Reputation: 2487
I'm working with fairly large dataframes, and final step in to remove np.nan, uppercase strings, remove spaces, commas, replace NaN, NaT with "". I have code that works, but if large datasets causes memory crash. Any ideas how to optimize this code? I've tried various techniques.
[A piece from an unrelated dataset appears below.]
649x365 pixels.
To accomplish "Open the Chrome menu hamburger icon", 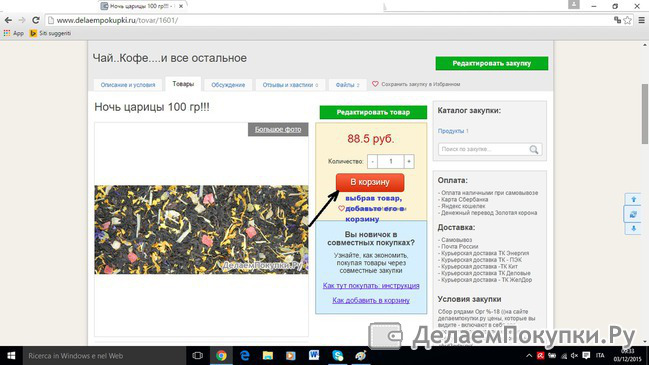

Below is a sample small dataframe to show where i'm at:
df = pd.DataFrame([(-1, 'bronze', -1.0),
('silv er', '-1.0', 'br,on ze'),
('NaN', 'silver', 'nan'),
('', 'NaT', 'NONE')],
columns=('Canada', 'China', 'South Korea'))
import pandas as pd
import numpy as np
import time
def remove_nan_negatives(df):
t1 = time.time()
df.replace([np.inf, -np.inf], np.nan, inplace = True)
# select numeric columns
numeric_columns = df.select_dtypes(include=['number']).columns
df[numeric_columns] = df[numeric_columns].fillna("")
non_numeric_columns = df.select_dtypes(include=[object]).columns
df[non_numeric_columns] = df[non_numeric_columns].fillna("")
df[non_numeric_columns] = df[non_numeric_columns].replace("nan", "")
df[non_numeric_columns] = df[non_numeric_columns].replace("NAN", "")
df[non_numeric_columns] = df[non_numeric_columns].apply(lambda x: x.astype(str).str.upper())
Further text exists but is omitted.